---------- The data

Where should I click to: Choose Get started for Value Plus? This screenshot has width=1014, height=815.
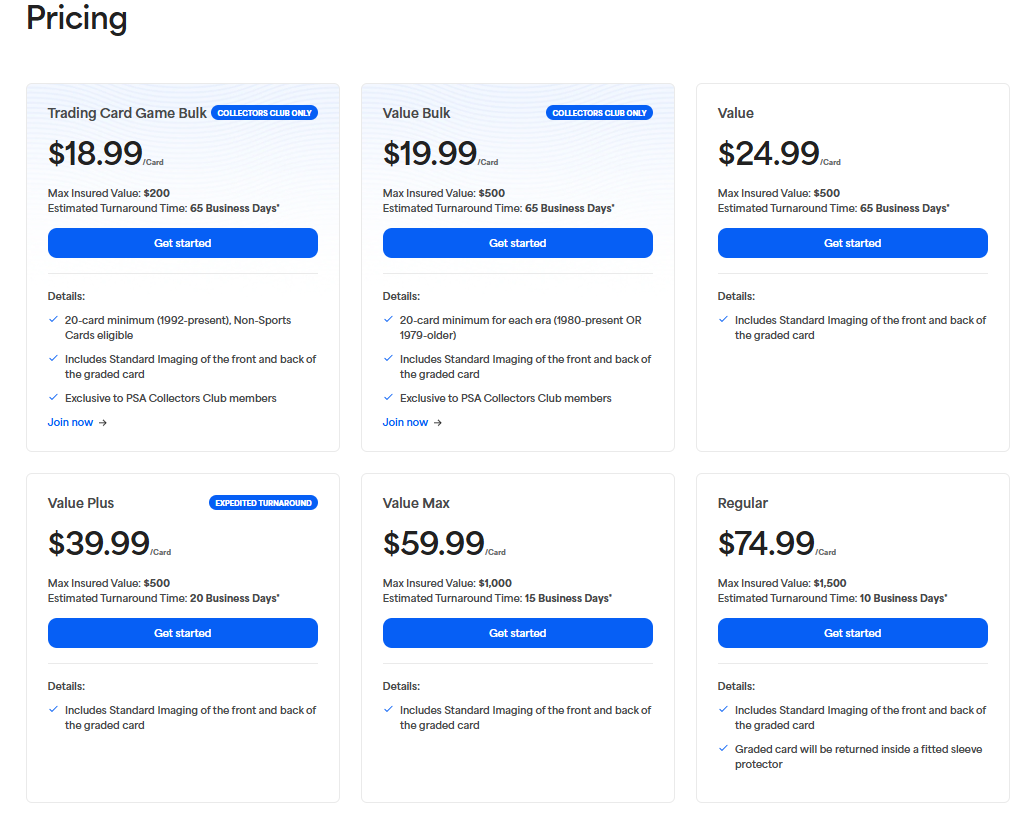[182, 633]
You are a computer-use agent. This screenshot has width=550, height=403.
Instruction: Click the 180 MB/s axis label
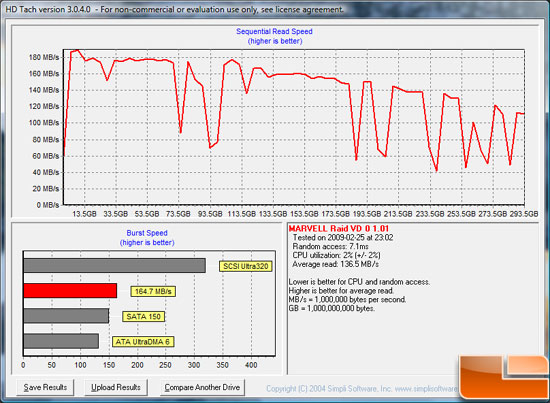click(44, 57)
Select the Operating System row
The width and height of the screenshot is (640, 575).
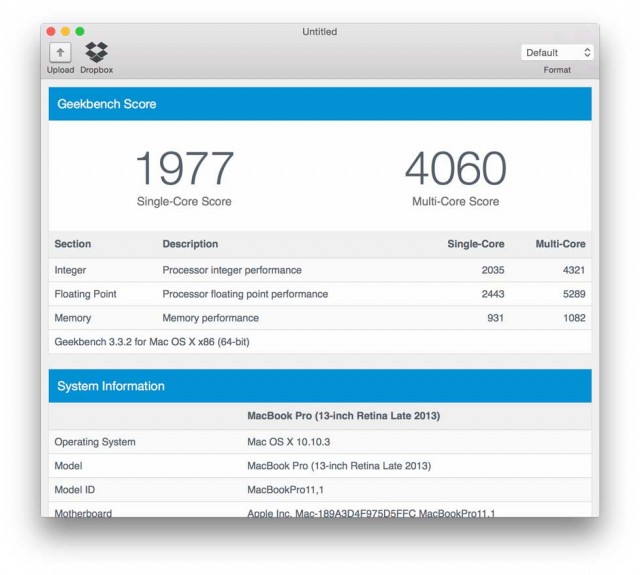[320, 442]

--------------------

After locating the line containing "Instruction: Click the 180 MB/s axis label" in the entries above, repeat only it and each later line through the end, exactly, without any pictures.

Your response.
Instruction: Click the 180 MB/s axis label
click(44, 57)
Select the Operating System row
The width and height of the screenshot is (640, 575).
[320, 442]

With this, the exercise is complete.